Dass weitere besondere Umstände wie etwa eine Irreführung über den Adressaten oder die unter dem Domainnamen vermittelten Informationen vorliegen, ist nicht erkennbar. Ebensowenig begründet es eine Störerveranwortlichkeit der Beklagten, dass es nach dem Vorbringen der Klägerin infolge von Fehlern bei Eingabe der Internetadresse zur Fehlleitung von Sendungen an die streitige Internetadresse gekommen ist. Die leichte Verwechselbarkeit, die ähnlich auch bei Telefaxanschlüssen anzutreffen ist, liegt weniger in der Wahl des angegriffenen, an sich jedoch mit den Kennzeichenrechten der Klägerin nicht verwechselbaren Domainnamens als in gewissen technischen Unzulänglichkeiten des Übermittlungssystems, welches noch nicht einmal den von der Klägerin aufgezeigten kleinen Fehler verzeiht.

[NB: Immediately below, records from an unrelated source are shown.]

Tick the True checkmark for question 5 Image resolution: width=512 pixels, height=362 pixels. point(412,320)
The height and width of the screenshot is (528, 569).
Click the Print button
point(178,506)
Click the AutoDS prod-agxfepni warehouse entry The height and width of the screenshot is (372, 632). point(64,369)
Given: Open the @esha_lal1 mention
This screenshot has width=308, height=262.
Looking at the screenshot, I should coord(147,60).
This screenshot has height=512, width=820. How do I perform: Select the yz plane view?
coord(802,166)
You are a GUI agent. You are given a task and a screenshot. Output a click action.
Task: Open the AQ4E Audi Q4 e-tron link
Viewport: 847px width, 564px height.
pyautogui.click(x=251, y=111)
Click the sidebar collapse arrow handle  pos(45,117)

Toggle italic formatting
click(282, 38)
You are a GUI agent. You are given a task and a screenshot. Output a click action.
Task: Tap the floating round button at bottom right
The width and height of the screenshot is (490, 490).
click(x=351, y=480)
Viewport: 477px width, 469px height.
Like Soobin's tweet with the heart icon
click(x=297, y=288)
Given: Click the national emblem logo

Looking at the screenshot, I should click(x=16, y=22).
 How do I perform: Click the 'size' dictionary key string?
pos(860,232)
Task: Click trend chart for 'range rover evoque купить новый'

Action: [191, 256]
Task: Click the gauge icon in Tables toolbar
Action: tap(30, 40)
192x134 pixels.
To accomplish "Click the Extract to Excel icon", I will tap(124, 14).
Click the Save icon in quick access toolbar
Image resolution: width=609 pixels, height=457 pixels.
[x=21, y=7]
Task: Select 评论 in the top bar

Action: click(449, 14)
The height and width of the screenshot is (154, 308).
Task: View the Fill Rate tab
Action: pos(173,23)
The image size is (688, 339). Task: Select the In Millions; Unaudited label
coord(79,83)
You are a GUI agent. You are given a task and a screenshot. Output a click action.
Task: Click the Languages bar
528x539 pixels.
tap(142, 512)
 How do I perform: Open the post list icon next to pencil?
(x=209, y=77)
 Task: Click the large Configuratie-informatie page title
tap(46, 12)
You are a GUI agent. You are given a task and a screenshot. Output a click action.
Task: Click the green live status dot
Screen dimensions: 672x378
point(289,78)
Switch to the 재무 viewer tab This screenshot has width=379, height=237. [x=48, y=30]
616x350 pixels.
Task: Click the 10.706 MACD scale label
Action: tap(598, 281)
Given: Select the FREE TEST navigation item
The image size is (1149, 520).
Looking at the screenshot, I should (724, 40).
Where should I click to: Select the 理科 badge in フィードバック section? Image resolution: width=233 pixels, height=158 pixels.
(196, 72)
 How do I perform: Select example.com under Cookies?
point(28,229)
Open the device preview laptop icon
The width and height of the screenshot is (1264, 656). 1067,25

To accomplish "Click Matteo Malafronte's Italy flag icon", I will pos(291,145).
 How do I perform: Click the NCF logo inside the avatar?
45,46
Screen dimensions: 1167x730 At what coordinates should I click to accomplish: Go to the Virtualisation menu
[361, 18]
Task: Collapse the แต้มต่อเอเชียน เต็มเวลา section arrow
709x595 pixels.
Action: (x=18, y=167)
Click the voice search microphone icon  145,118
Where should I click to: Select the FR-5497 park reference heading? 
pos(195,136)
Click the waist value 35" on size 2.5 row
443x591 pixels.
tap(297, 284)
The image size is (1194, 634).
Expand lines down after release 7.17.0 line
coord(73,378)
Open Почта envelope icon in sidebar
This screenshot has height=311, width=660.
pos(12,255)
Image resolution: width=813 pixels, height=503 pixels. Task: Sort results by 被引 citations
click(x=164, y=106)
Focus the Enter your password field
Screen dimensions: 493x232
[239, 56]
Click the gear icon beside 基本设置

3. Kein Anspruch steht der Klägerin schließlich aus §§ 826, 226, 1004 BGB unter dem Gesichtspunkt eines unzulässigen Absperrens von der Nutzung des Begriffs Stahlguss im Internet zu. Denn die Registrierung des angegriffenen Domainnamens hindert die Klägerin nicht, ihre eigenen Markenrechte im Internet adressenmäßig zu nutzen. Insoweit übt die Registrierung der Beklagten für sie keinerlei Sperrwirkung aus, so dass auch keine Schädigungsabsicht angenommen werden kann, die sonst gelegentlich die Grundlage eines Beseitigungsanspruchs bildet (vgl. OLG Frankfurt/Main 12. 4. 2000 WRP 2000, 645, 646 f). Darüber hinaus hat die Beklagte aufgezeigt, dass sie die Internetadresse für eine Webside nutzt, auf der sich interessierte Branchenangehörige über einen dort gesetzten Link gegen Entgelt präsentieren können. Sie hat also ersichtlich auch, ein wirtschaftliches Eigeninteresse an der Benutzung des gerade mit einer gewissen Kanalisierungswirkung versehenen Domainnamens, so dass auch unter diesem Gesichtspunkt an der angegriffenen Benutzung und Registrierung nichts Beanstandenswertes zu finden ist.
4. Die Kostenentscheidung beruht auf § 91 ZPO, die Entscheidung zur vorläufigen Vollstreckbarkeit auf § § 708 Ziff, 1 O 713 ZPO.